So it's tempting to just ignore default template arguments. But that's
not right either. What if hash<MyClass> is defined in some local
myhash.h file (as hash<string> often is)? Then we want to make sure iwyu
says to #include "myhash.h" when you create the hash_set
(otherwise the code won't compile). That requires paying attention to
the default template argument. Figuring out how to handle default
template arguments can get very complex.
Even normal template arguments can be confusing. Consider this
templated function:
template<typename A, typename B, typename C> void MyFunc(A (*fn)(B,C)) { ... }
and you call MyFunc(FunctionReturningAFunctionPointer()). What types
are being used where, in this case?
WHO IS RESPONSIBLE FOR DEPENDENT TEMPLATE TYPES?
If you say vector<MyClass> v;, it's clear that you, and not vector.h,
are responsible for the use of MyClass, even though all the functions
that use MyClass are defined in vector.h. (OK, technically, these
functions are not "defined" in a particular location, they're
instantiated from template methods written in vector.h, but for us it
works out the same.)
When you say hash_map<MyClass, int> h;, you are likewise responsible
for MyClass (and int), but are you responsible for pair<MyClass, int>?
That is the type that hash_map uses to store your entries internally,
and it depends on one of your template arguments, but even so it
shouldn't be your responsibility -- it's an implementation detail of
hash_map. Of course, if you say hash_map<pair<int, int>, int>, then
you are responsible for the use of pair. Distinguishing these two
cases from each other, and from the vector case, can be difficult.
Now suppose there's a template function like this:
template<typename T> void MyFunc(T t) {
strcat(t, 'a');
strchr(t, 'a');
cerr << t;
}
If you call MyFunc(some_char_star), which of these symbols are you
responsible for, and which is the author of MyFunc responsible for:
strcat, strchr, operator<<(ostream&, T)?
strcat is a normal function, and the author of MyFunc is responsible
for its use. This is an easy case.
In C++, strchr is a templatized function (different impls for char*
and const char*).
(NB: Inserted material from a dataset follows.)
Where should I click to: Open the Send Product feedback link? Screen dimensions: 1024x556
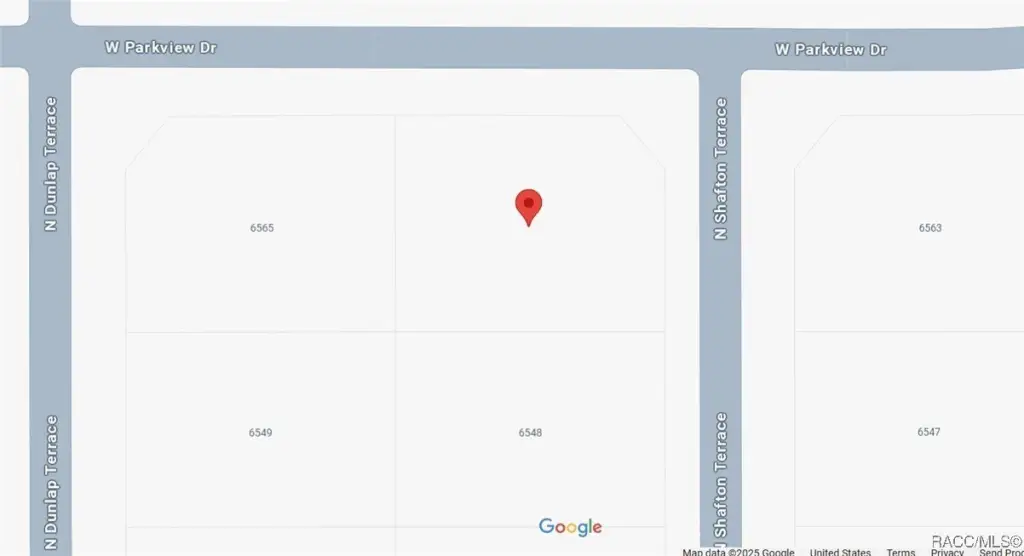(x=1000, y=552)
Which version is called depends on the template
argument. So, naively, we'd conclude that the caller is responsible
for the use of strchr. However, that's ridiculous; we don't want every
caller of MyFunc to have to #include <string.h> just to call
MyFunc. We have special code that (usually) handles this kind of case.
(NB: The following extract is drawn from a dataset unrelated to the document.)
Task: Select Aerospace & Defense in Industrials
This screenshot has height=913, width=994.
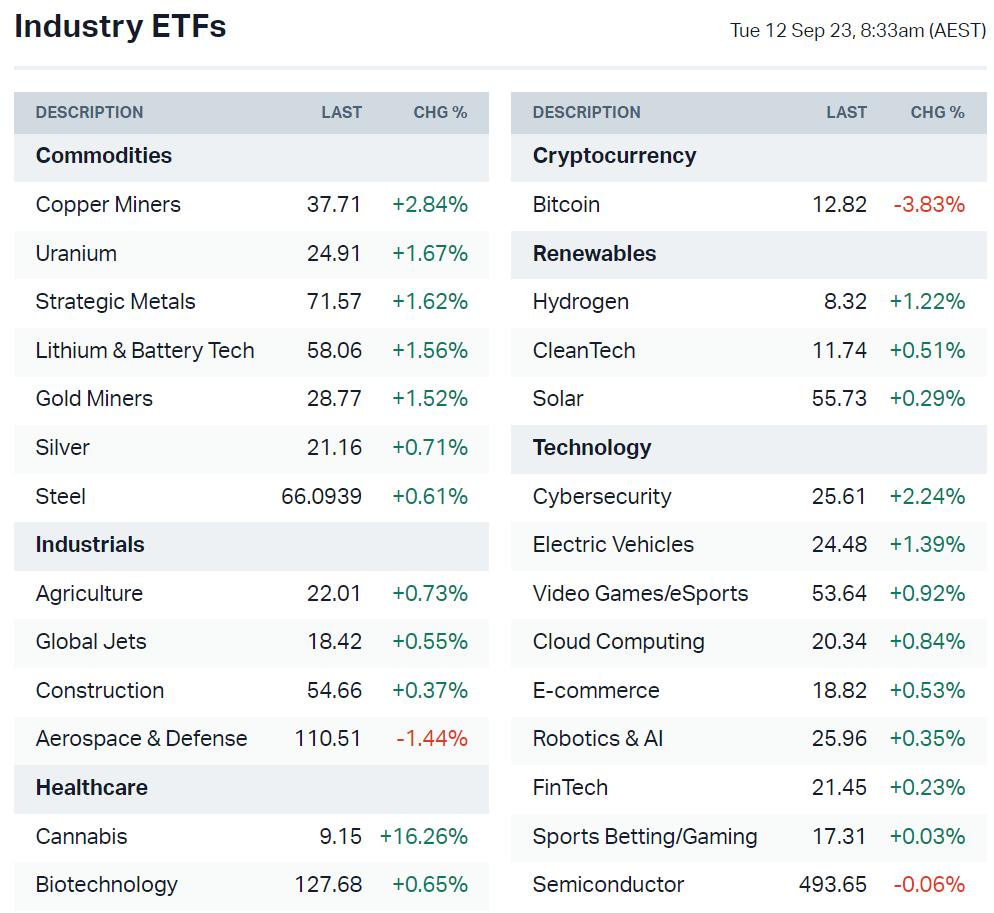Action: point(141,739)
operator<< is also a templatized function, but it's one that may be
defined in lots of different files. It would be ridiculous in its own
way if MyFunc was responsible for #including every file that defines
operator<<(ostream&, T) for all T. So, unlike the two cases above, the
caller is the one responsible for the use of operator<<, and will have
to #include the file that defines it. It's counter-intuitive, perhaps,
but the alternatives are all worse.
As you can imagine, distinguishing all these cases is extremely
difficult. To get it exactly right would require re-implementing C++'s
(byzantine) lookup rules, which we have not yet tackled.
TEMPLATE TEMPLATE TYPES
Let's say you have a function
template<template<typename U> T> void MyFunc() {
T<string> t;
}
and you call MyFunc<hash_set>(). Who is responsible for the 'use' of
hash<string>, and thus needs to #include "myhash.h"? I think
it has to be the caller, even if the caller never uses the string type
in its file at all. This is rather counter-intuitive. Luckily, it's
also rather rare.
TYPEDEFS
Suppose you #include a file "foo.h" that has typedef hash_map<Foo,
Bar> MyMap;. And you have this code:
for (MyMap::iterator it = ...)
Who, if anyone, is using the symbol hash_map<Foo, Bar>::iterator? If
we say you, as the author of the for-loop, are the user, then you must
#include <hash_map>, which undoubtedly goes against the goal of the
typedef (you shouldn't even have to know you're using a hash_map). So
we want to say the author of the typedef is responsible for the
use. But how could the author of the typedef know that you were going
to use MyMap::iterator? It can't predict that. That means it has to be
responsible for every possible use of the typedef type. This can be
complicated to figure out. It requires instantiating all methods of
the underlying type, some of which might not even be legal C++ (if,
say, the class uses SFINAE).
Worse, when the language auto-derives template types, it loses typedef
information. Suppose you wrote this:
MyMap m;
find(m.begin(), m.end(), some_foo);
The compiler sees this as syntactic sugar for find<hash_map<Foo, Bar,
hash<Foo>, equal_to<Foo>, alloc<Foo> >(m.begin(), m.end(), some_foo);
Not only is the template argument hash_map instead of MyMap, it
includes all the default template arguments, with no indication
they're default arguments. All the tricks we used above to
intelligently ignore default template arguments are worthless here. We
have to jump through lots of hoops so this code doesn't require you to
#include not only <hash_map>, but <alloc> and <utility> as well.
MACROS
It's no surprise macros cause a huge problem for include-what-you-use.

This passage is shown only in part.